Lo sé porque a media tarde he contestado una llamada perdida. Me ha respondido un tal Charles Lowestin, uruguayo, argentino, chileno... no soy buena diferenciando acentos.
Se ha "creído en la obligación" de comunicármelo. Yo le he contestado que mi padre murió el 29 de junio de 1984 y ahí el hombre se ha sentido algo incómodo.
"Bueno, yo no...". Mi respuesta ha sido "usted ha entrado en mi intimidad sin que yo se lo pidiera. Ahora debe escuchar mi respuesta". Despedida y cierre. Fin de la conversación.
Seguro que este Lowestin debe ser otra pobre persona que cayó rendidamente enamorada de mi padre, gran encantador de serpientes.

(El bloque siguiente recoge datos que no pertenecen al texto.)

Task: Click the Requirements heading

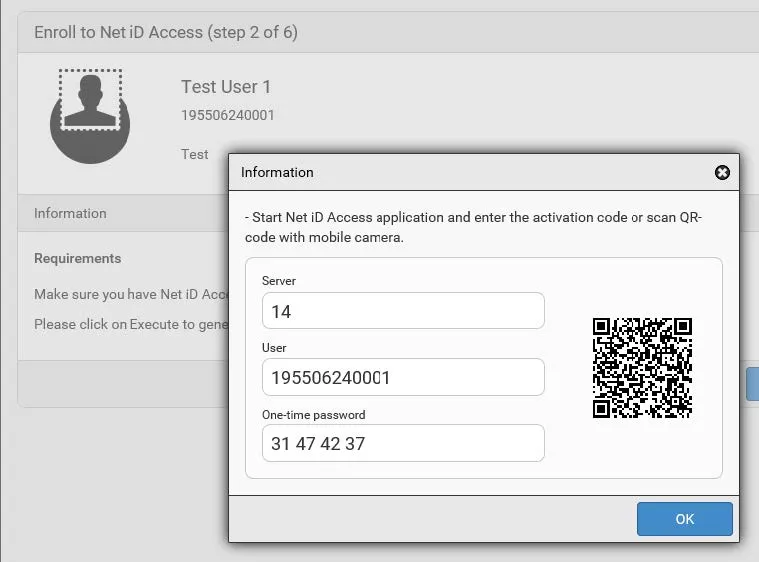Action: pos(78,258)
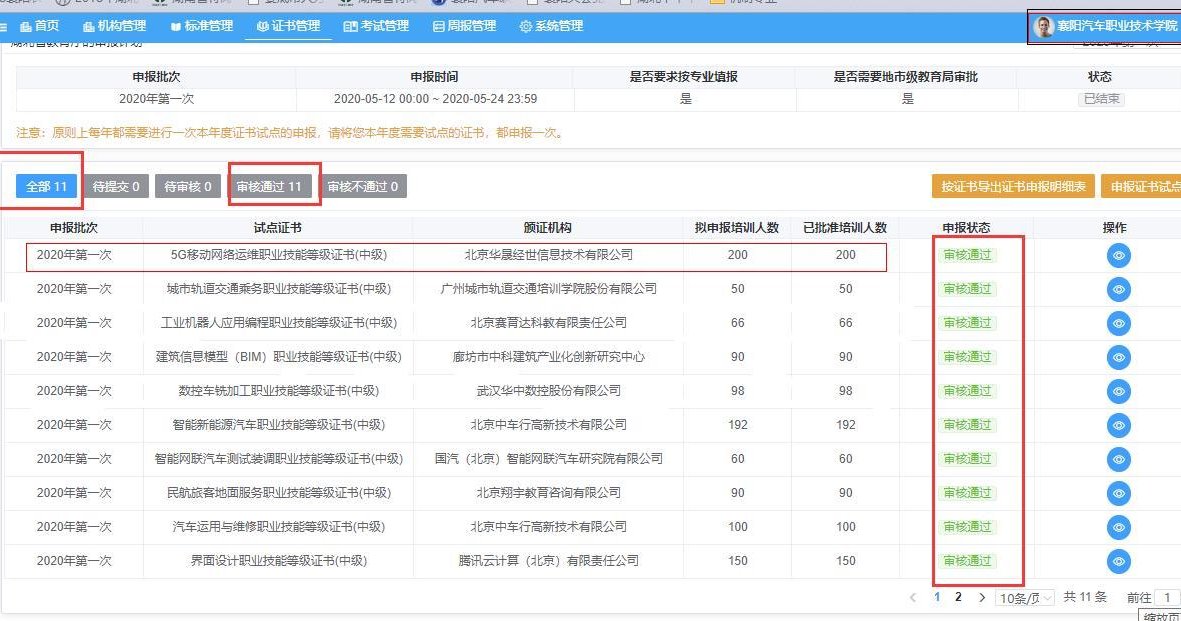The height and width of the screenshot is (621, 1181).
Task: Open the 10条/页 page size dropdown
Action: tap(1025, 597)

Me siento rara. Hacía días que me rondaba la sospecha. Cuando Aída me preguntó si sabía algo más de mi padre le dije que no. Pero tenía tan claro que cuando llegara el momento me iba a enterar. Siempre he tenido esta mala suerte. Quiera o no, alguien acaba contándome cosas que quizá prefería no haber sabido.
No es el caso. Sea quien sea el samaritano que me ha llamado, le agradezco, y así lo he hecho antes de colgar, que me haya informado del final de una etapa. Necesito hacer las paces con el universo paterno. Quizá porque nunca me sentí parte de su mundo. He sido una de tantas personas a las que su padre no ha querido. Y llevo viviendo con ello muchos años, todos los que tengo.

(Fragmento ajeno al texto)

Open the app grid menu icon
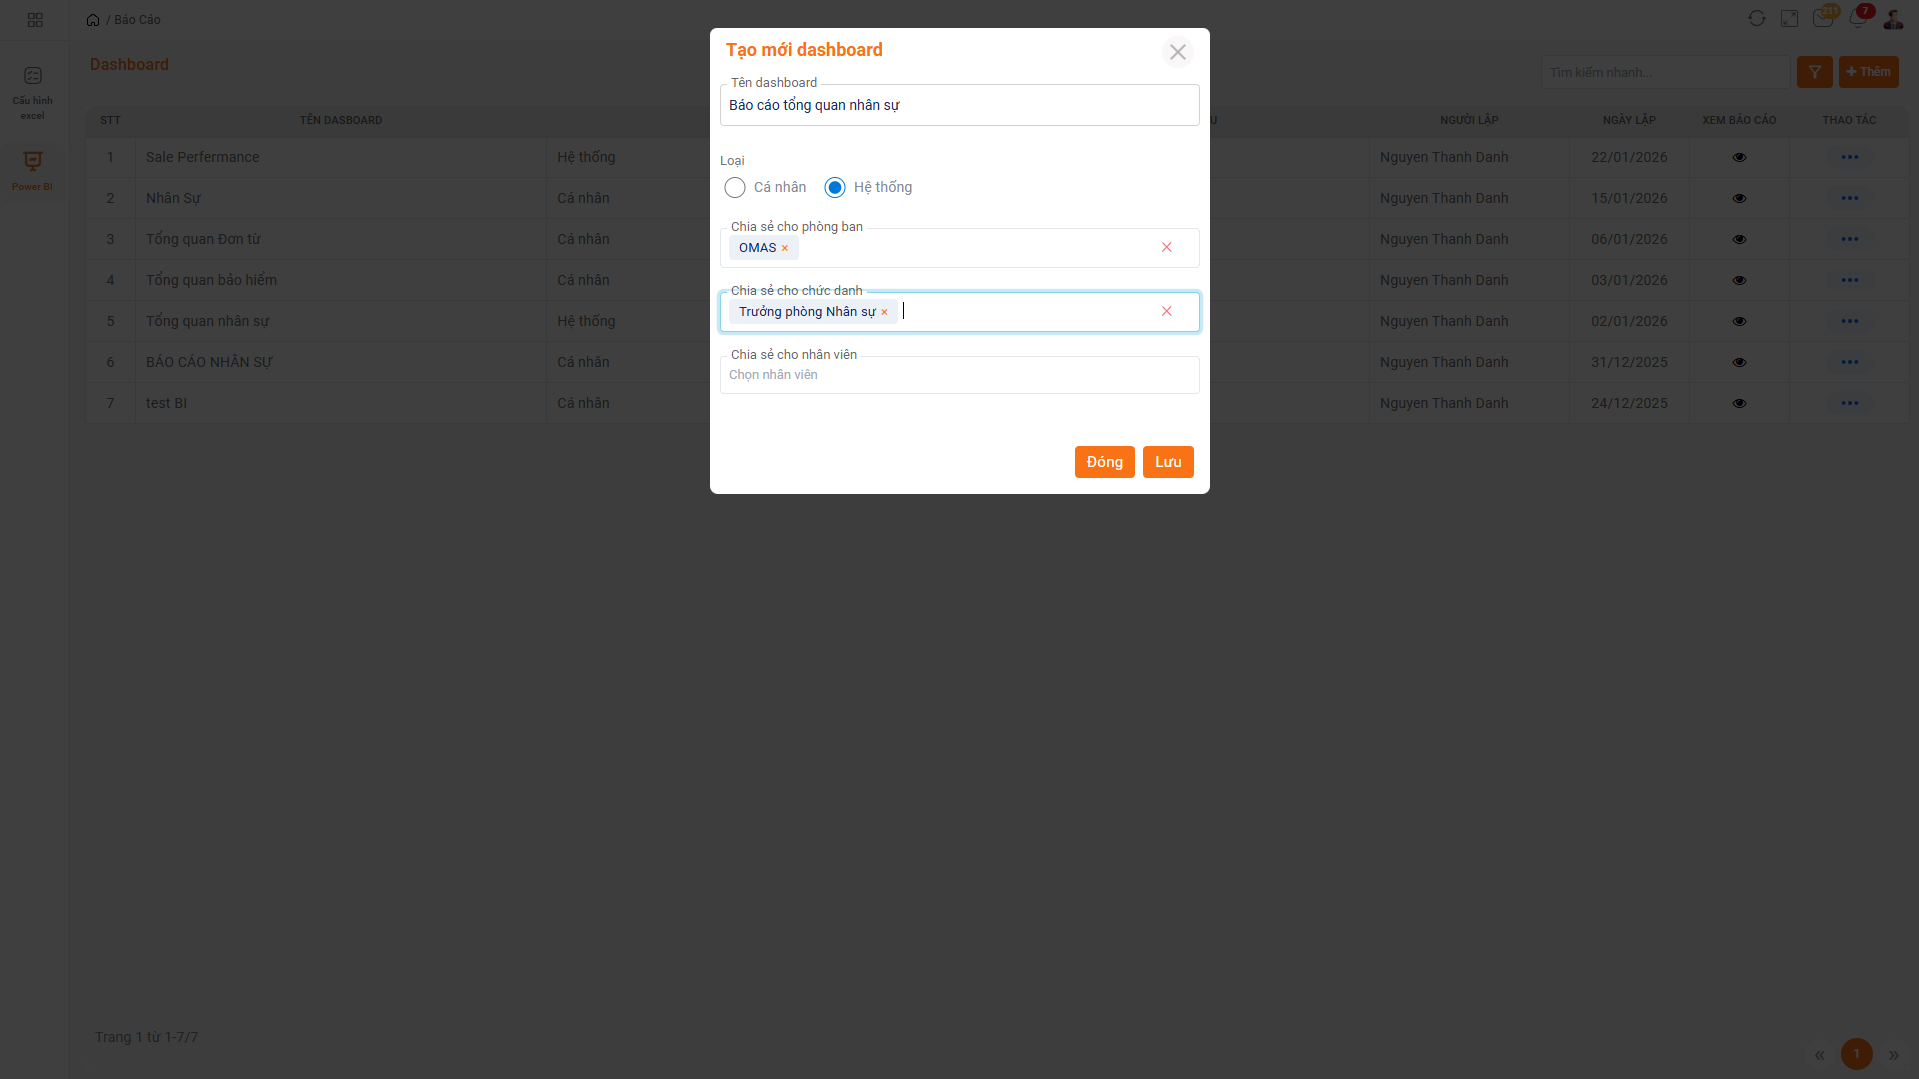This screenshot has width=1919, height=1079. tap(35, 20)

Hay mucha historia hasta llegar a aquí, pero aún me hace demasiado daño explicarla. Que mi padre haya muerto me permite, por fin, ubicarlo, algo que me negó los veinticinco últimos años y me produce un extraño descanso. Por fin puedo situarle, y situarme.
Tengo ganas de llorar, pero no es por su muerte, sino porque continúa doliéndome mucho su desamor y sus desprecios. Estoy segura que, en algún momento, debió arrepentirse de no haberme querido cuando tuvo oportunidad. Yo, por lo menos, si le quise aunque acabase desistiendo. Es lo que hay.